▶ _Quoted text_
So in Robert Frost’s deliberate tones we hear the leisurely pastoral appreciation of a John Clare resurrected in New England:

 

     When I go up through the mowing field,
     The headless aftermath,
     Smooth-laid like thatch with the heavy dew,
     Half closes the garden path.

 

     (From ‘A Late Walk’)

 

In William Carlos Williams we get the self-evidence of a physician dissecting materiality with the least apparent effort:

 

It was an icy day. 
We buried the cat, 
then took her box 
and set fire to it 
in the back yard. 
Those fleas that escaped 
earth and fire 
died by the cold.

 

(‘Complete Destruction’)

 

Langston Hughes proclaims the validity of his personal experience through a trademark tautological oratory:

 

Let the rain kiss you
Let the rain beat upon your head with silver liquid drops
Let the rain sing you a lullaby
The rain makes still pools on the sidewalk
The rain makes running pools in the gutter
The rain plays a little sleep song on our roof at night
And I love the rain.

▶ _To do_
1/ Decide whether each statement agrees with the poetry commentary above. Answer yes or no for each, and quote the deciding words from the commentary.
(a) The Frost lines come from a poem titled 'A Late Walk.'
(b) In the Williams poem, the cat is buried on a rainy day.
(c) The commentary says Langston Hughes proclaims the validity of his personal experience.
2/ Summarize the poetry commentary above in two sentences.
3/ Answer these questions from the poetry commentary above.
(a) Whose self-evidence does the commentary compare to that of a physician?
(b) In the Hughes lines, what does the rain play on the roof at night?
(c) In the Williams lines, how did the fleas that escaped earth and fire die?

▶ _Data segment_
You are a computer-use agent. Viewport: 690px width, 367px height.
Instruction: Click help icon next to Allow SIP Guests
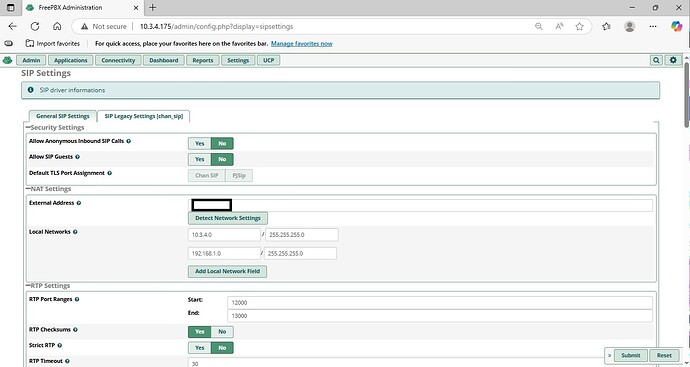tap(77, 157)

▶ _Answers for the tasks_
1/
(a) Yes: "(From ‘A Late Walk’)"
(b) No: "It was an icy day."
(c) Yes: "Langston Hughes proclaims the validity of his personal experience"

2/ The poetry commentary hears in Robert Frost's deliberate tones John Clare's leisurely pastoral appreciation resurrected in New England. It finds in William Carlos Williams a physician dissecting materiality with the least apparent effort, and in Langston Hughes a proclamation of his personal experience's validity through a trademark tautological oratory.

3/
(a) William Carlos Williams
(b) A little sleep song
(c) By the cold